Non più con giacca e cravatta ma con càmice e tablet, Armando resta un dottore di altri tempi, anche se percorre i pochi chilometri dell’isola con la sua macchina personale senza più dipendere dagli altri. La sua è una cultura medica moderna, informatizzata. Ma quando un paziente ha bisogno di un dottore che lo visiti in presenza, Armando diventa cardiologo, dermatologo, dottore senza frontiere, insomma. E se non riesce ad arrivare oltre chiama il “Pegaso” dell’elisoccorso e risolve, da essere umano e non da mago, tutto.
La sua è una medicina antropologica: dal malato risale alla parentela (DNA, come lo chiamano ora), alle malattie endemiche gigliesi, fino, qualche volta, alla toponomastica di tutta l’isola, con i suoi nomi che nascondono il percorso della vita isolana, che parte da tanto lontano.
Un aneddoto per chiarire.
Io stavo aspettando il mio turno in sala d’attesa con altri compaesani, quando dall’ambulatorio uscì Armando che, rivolgendosi a me con occhio guardingo, mi disse che poi avremmo affrontato la questione della Semantica Trasparente. Gli altri mi fissarono sconsolati, chiedendomi che malattia avessi. Io, invece, avevo capito: il nostro dottore non confonde le competenze, ma le amalgama come uscite dallo stesso seme. La vita è benessere, malattia e morte, un fluire dello spazio e del tempo che nel nostro immaginario diventa “cultura”. Non c’è bisogno, pertanto, di spiegare cosa volesse comunicarmi Armando con quelle due parole. Ognuno la cerchi quando e dove vuole. E lei apparirà.

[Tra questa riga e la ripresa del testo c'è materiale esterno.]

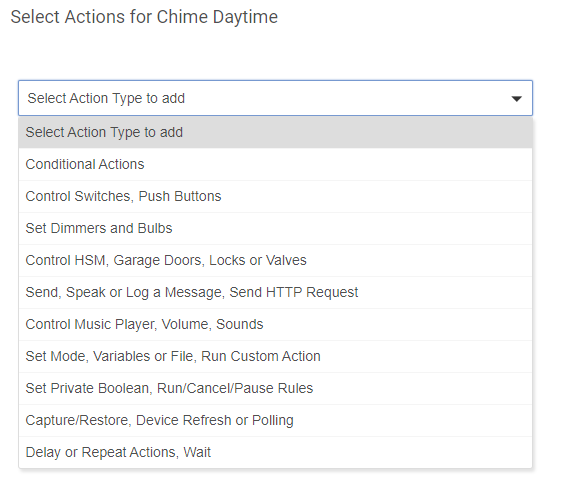Pick the option to add a wait
Viewport: 570px width, 488px height.
[x=275, y=452]
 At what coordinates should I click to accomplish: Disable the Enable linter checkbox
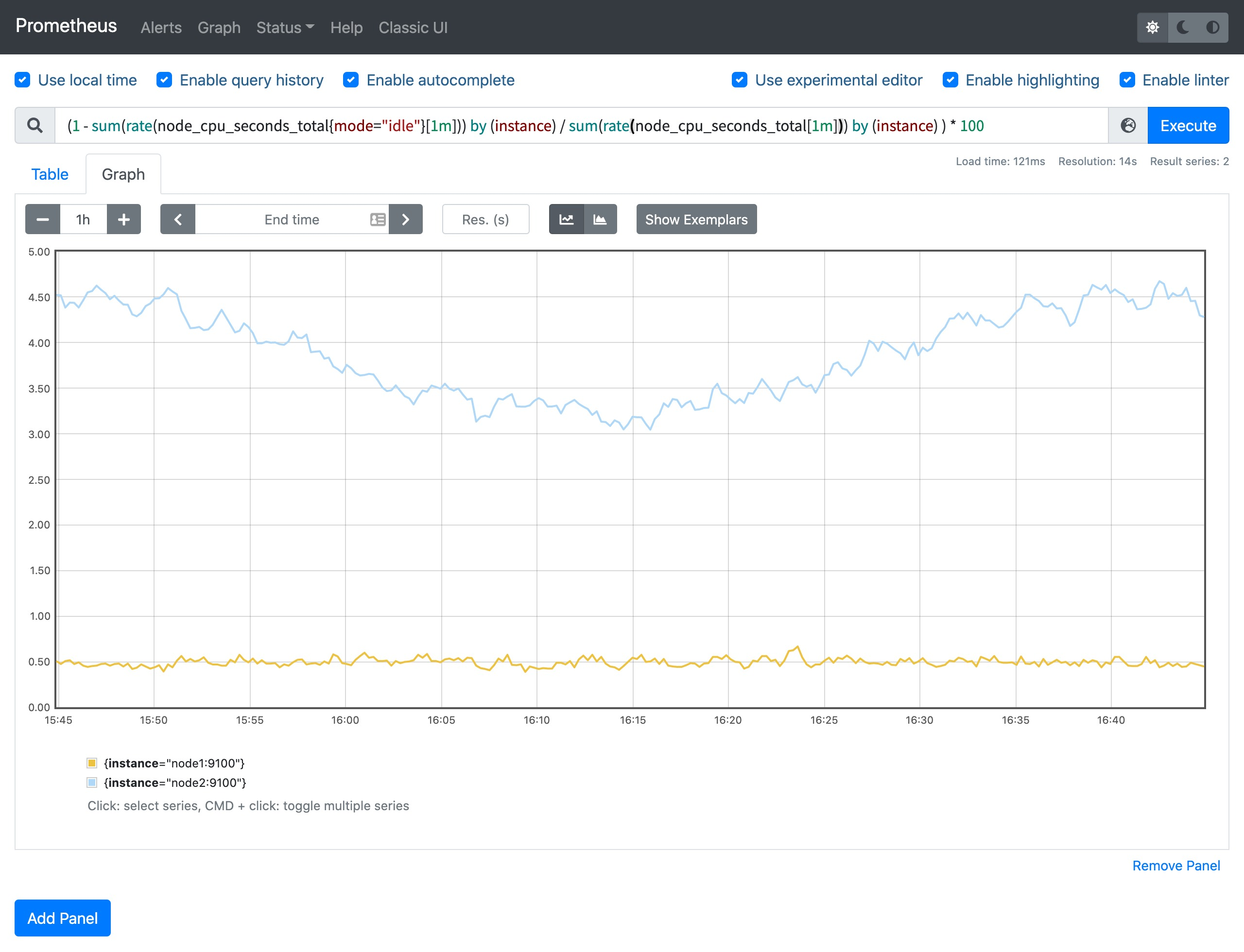tap(1126, 80)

Caro dottore che stai andando in pensione, ti saluto e ti ringrazio per i minuti passati al tuo ambulatorio, dove ho imparato tanto: a curare il fisico e lo spirito. Con gli accidenti dei (poco) pazienti che aspettavano il loro turno, come avessero chissà quale fretta di tornare a casa, che distava, al più, 100 metri dallo studio medico.
Grazie di tutto
Fiorella Colosi
P.S.: Un saluto al dottor Schiaffino e un benvenuto al dottor Bertoli.